Below are records; give the number of their lines that hold the word "Tanto", and write nothing more.

Study material
= = = = = = =

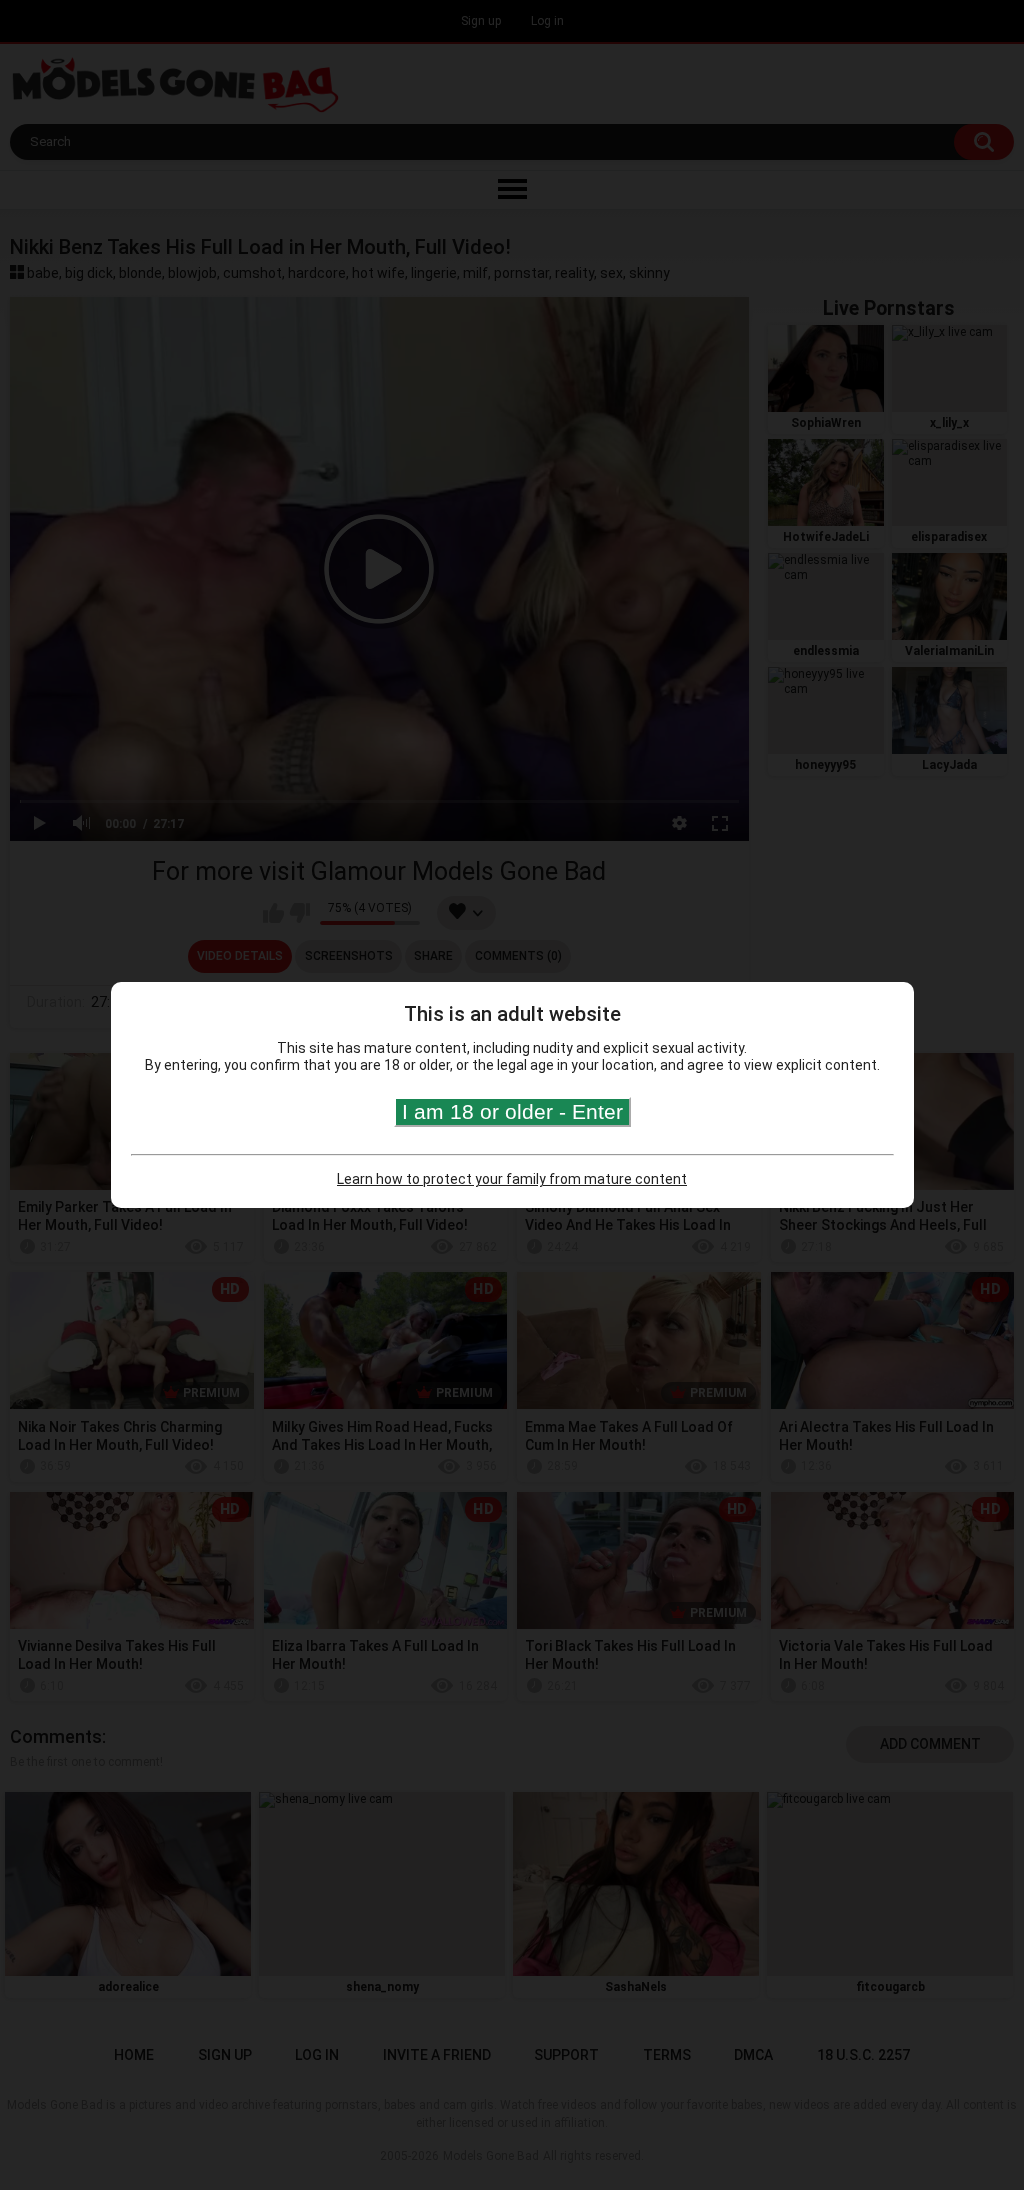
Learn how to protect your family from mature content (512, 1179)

= = = = = = =

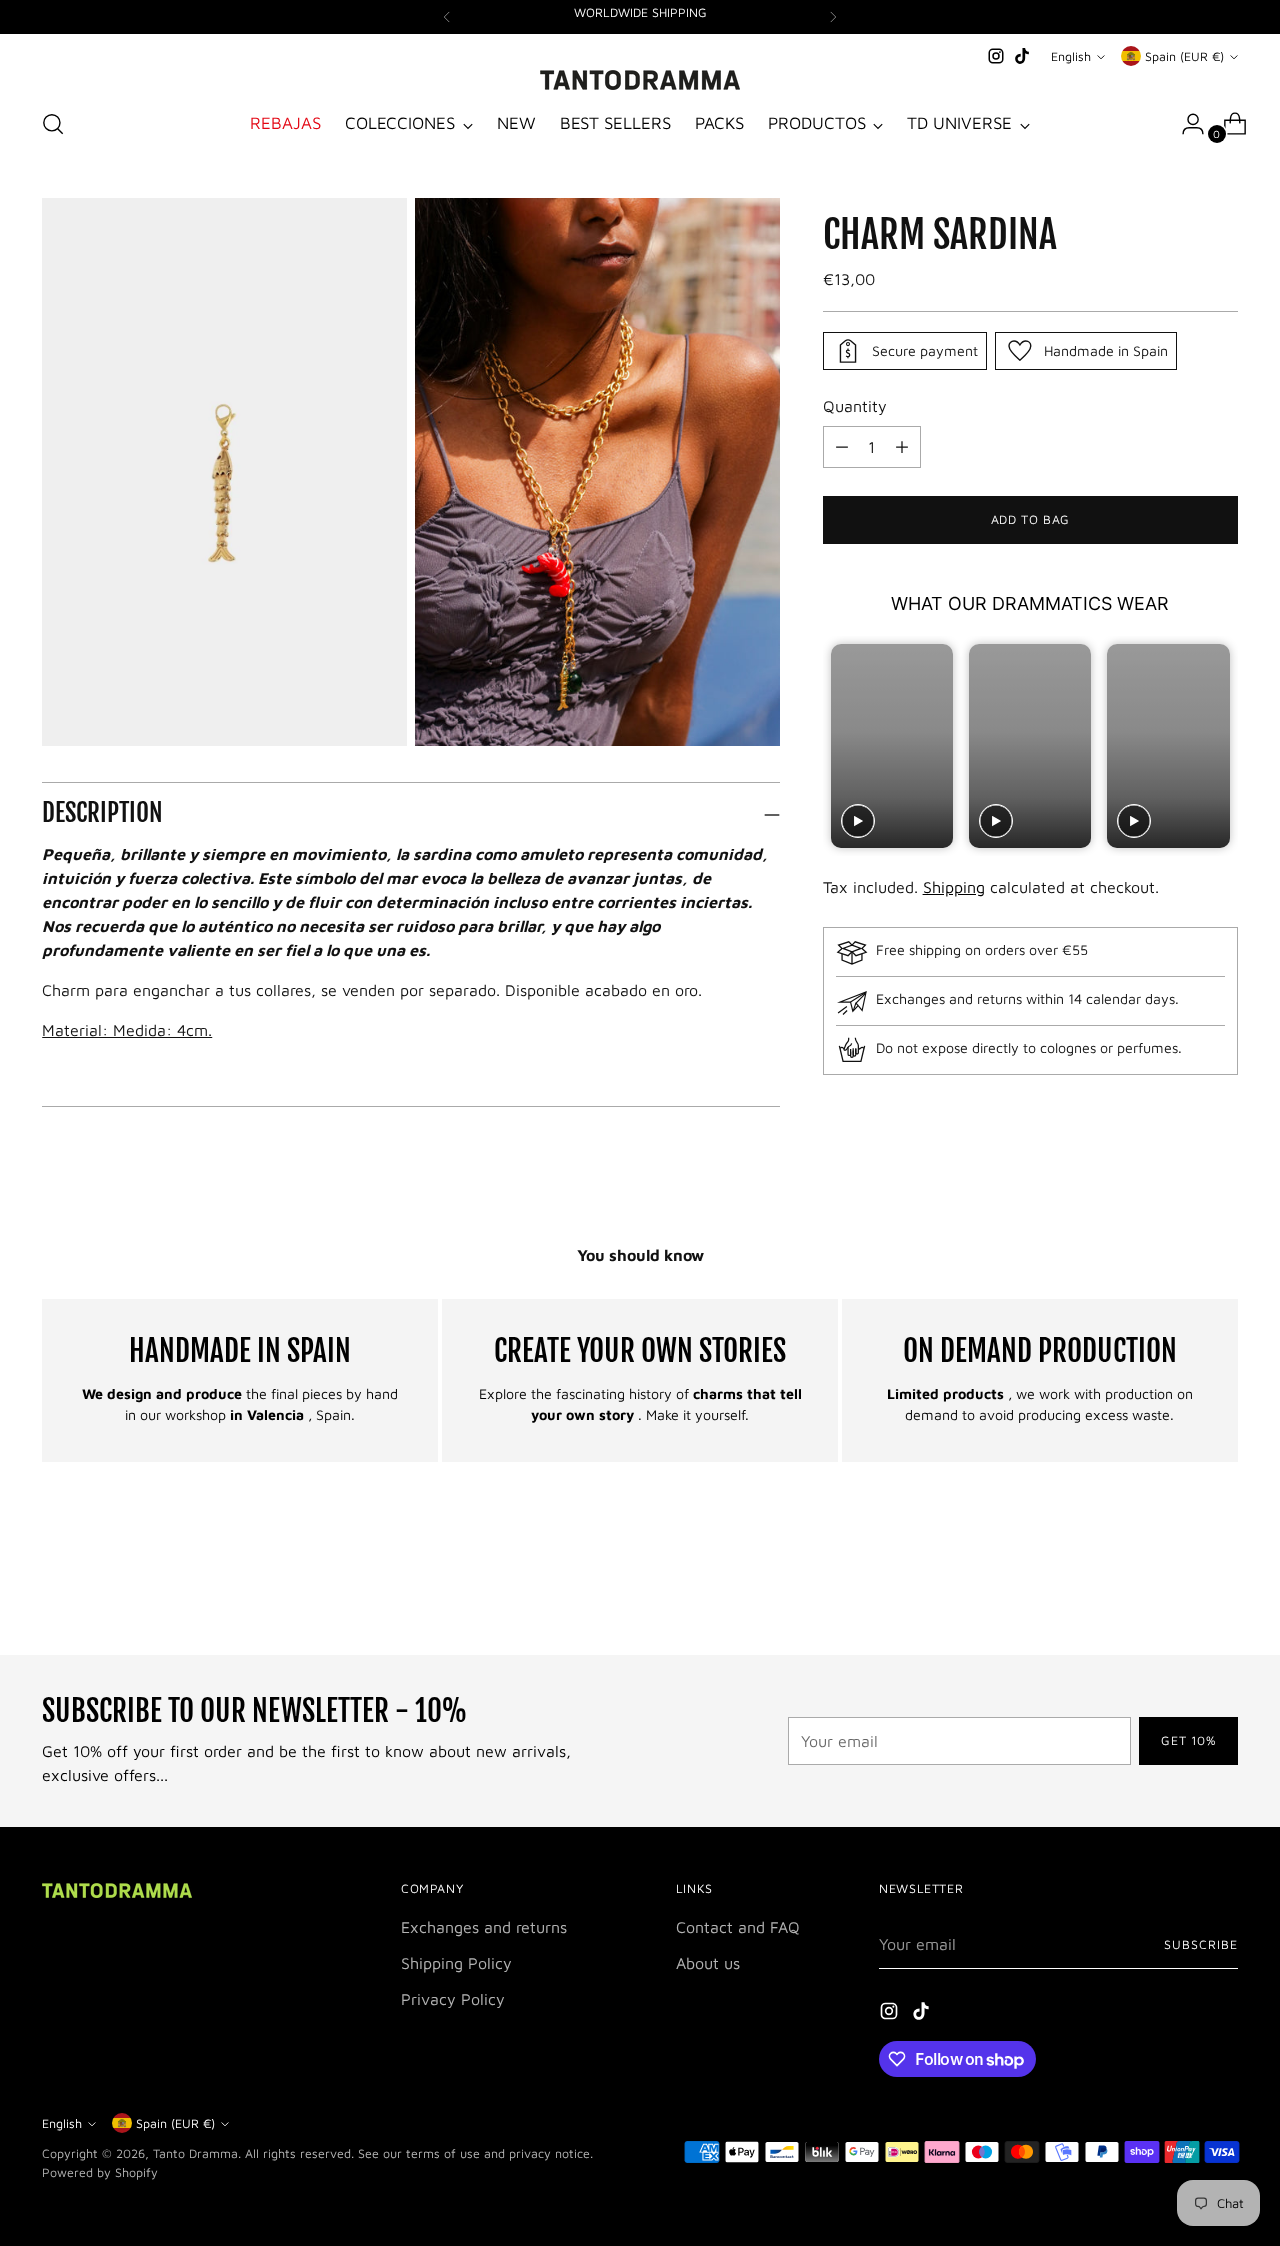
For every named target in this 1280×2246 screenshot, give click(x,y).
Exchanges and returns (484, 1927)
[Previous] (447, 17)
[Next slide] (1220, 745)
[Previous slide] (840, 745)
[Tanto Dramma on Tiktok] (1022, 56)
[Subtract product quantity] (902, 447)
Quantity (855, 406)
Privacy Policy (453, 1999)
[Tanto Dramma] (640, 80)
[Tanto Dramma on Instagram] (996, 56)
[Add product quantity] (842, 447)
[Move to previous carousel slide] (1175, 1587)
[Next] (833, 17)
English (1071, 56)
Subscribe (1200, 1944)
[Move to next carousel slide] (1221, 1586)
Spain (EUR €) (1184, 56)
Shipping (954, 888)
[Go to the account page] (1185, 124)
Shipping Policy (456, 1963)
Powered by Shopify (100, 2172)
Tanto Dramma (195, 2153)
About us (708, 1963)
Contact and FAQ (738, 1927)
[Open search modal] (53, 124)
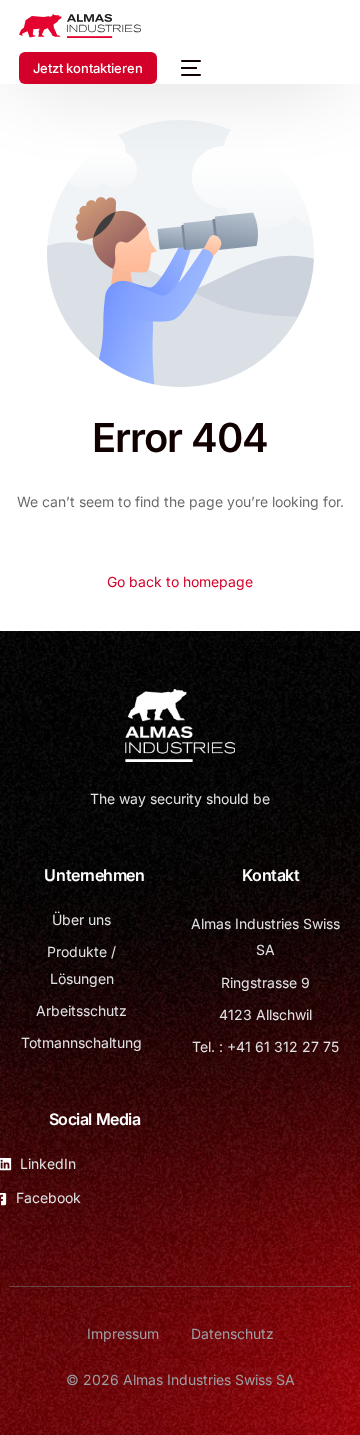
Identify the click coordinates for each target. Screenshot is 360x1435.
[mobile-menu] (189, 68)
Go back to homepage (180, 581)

= = = = = = =

Expected answer
4